War Heimerl also ein Getriebener? Daran lassen wiederum die Schilderung Andersens und einige Veröffentlichungen Heimerls zweifeln: 1988 war er mit einer Denkschrift zu seiner Ursprungsidee – also dem Durchgangsbahnhof nur für die Strecke von Mannheim nach München – an die Öffentlichkeit gegangen. In den kommenden Jahren wurden von Bahn und Landesregierung verschiedene Varian­ten dieser Lösung geprüft. Ende 1992 habe sich abgezeichnet, dass die Bahn zumindest einem Durchgangsbahnhof für den Fernverkehr nicht abgeneigt war, wobei sie den eher am Rande des Rosensteinparks prüfen wolle.

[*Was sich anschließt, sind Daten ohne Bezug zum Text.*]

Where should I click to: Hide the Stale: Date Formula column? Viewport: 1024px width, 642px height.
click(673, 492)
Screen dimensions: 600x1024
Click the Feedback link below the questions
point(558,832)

In dieser Situation hätten Heimerl sowie Jürgen Wedler, damals Vizepräsident der Bundesbahndirektion Stuttgart, eine Chance gesehen für die Idee eines tiefergelegten Hauptbahnhofs an Stelle des Kopfbahnhofs, wie Andersen beschreibt: Die beiden „sahen nun eine Möglichkeit darin, mit städtebaulichen Aspekten durch die freiwerdenden Bahnflächen die Politik in Baden-Württemberg ganz auf ihre Seite zu bringen“. Was auch gelang, wie man heute weiß. Dass es die „große Chance für die städtebauliche Entwicklung der topographisch beengten Kernstadt“ war, die letztlich den Ausschlag für Stuttgart 21 in der bis heute verfolgten Form gab, stellte Heimerl selbst 1994 fest. Andersherum gesagt: Wäre das Projekt nicht zum Immobilienprojekt gemacht worden, hätte es wohl keine Chance gehabt.

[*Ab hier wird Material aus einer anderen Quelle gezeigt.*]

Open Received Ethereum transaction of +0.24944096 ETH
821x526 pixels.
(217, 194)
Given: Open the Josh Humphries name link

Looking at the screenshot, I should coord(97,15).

Da ist es wieder eine bemerkenswerte Pirouette, wenn Heimerl nun, im aktuellen StZ-Interview vom 11. Juli 2020, die Stadt Stuttgart dafür kritisiert, dass sie aus Sorge um den Wohnungsbau keine zusätzlichen Gleise für einen Ergänzungsbahnhof möchte: „Das ist zu kurz gedacht“, sagt Heimerl, „die Stadt darf nicht nur an den Wohnungsbau denken.“ Letzteres ein unverhohlener Seitenhieb auf den grünen Baubürgermeister Peter Pätzold, der sich als wackerer Verteidiger der Wohnbauinteressen auf jedem Quadratzentimeter der irgendwann einmal durch S 21 frei werdenden Flächen geriert.

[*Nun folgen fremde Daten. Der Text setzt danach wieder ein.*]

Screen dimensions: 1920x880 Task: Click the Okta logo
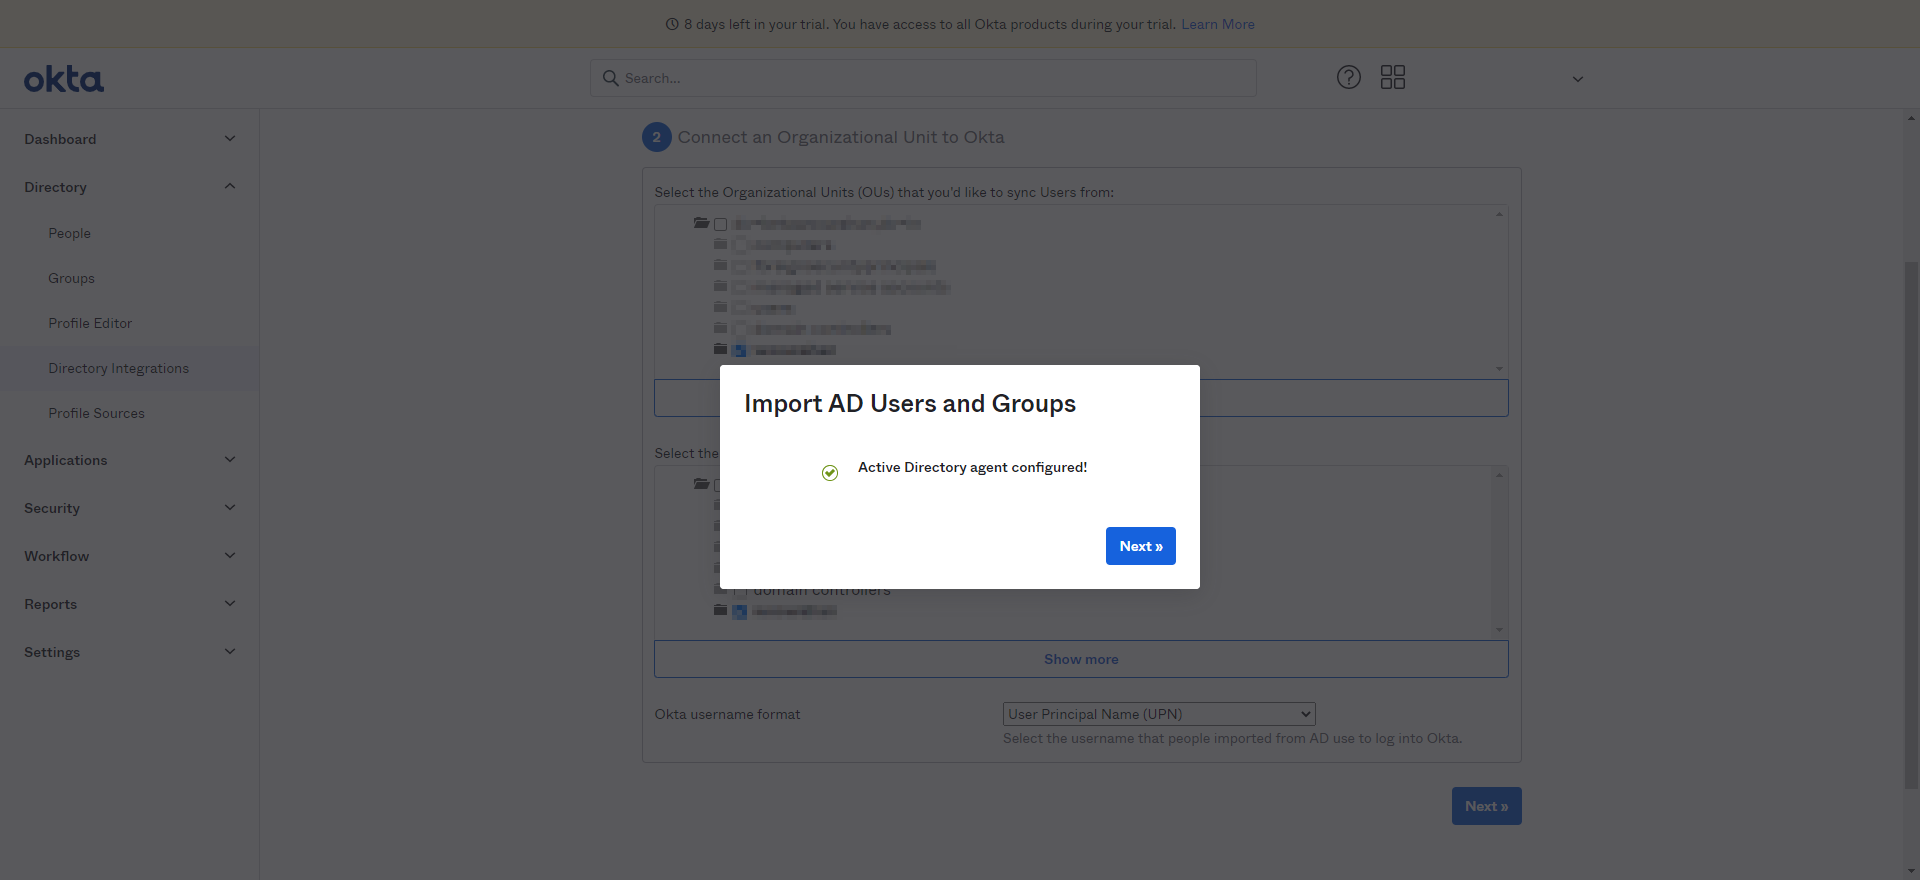[64, 79]
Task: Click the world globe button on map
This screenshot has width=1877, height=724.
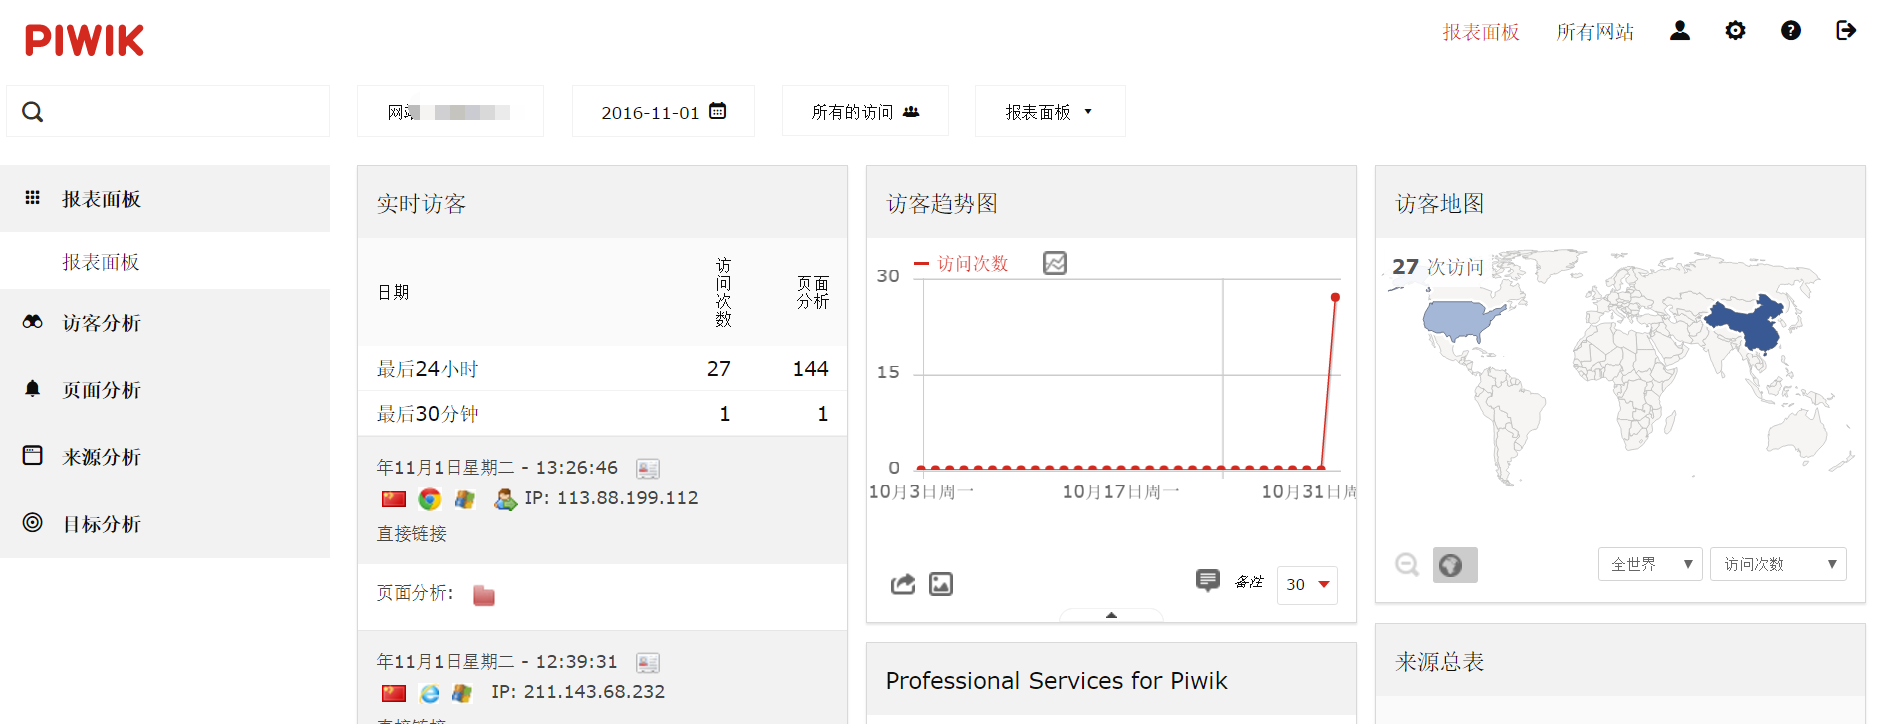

Eine Haltungs-Rochade könnte man dies auch nennen: Während der S-21-Erfinder auf einmal mehr oder weniger explizit sein Baby als unzulänglich geplant darstellt und die Gründe kritisiert, wegen derer es überhaupt durchgesetzt werden konnte, macht sich der ehemalige Stuttgart-21-Gegner Pätzold nun für die möglichst pure Umsetzung des von ihm früher kritisierten Projekts stark.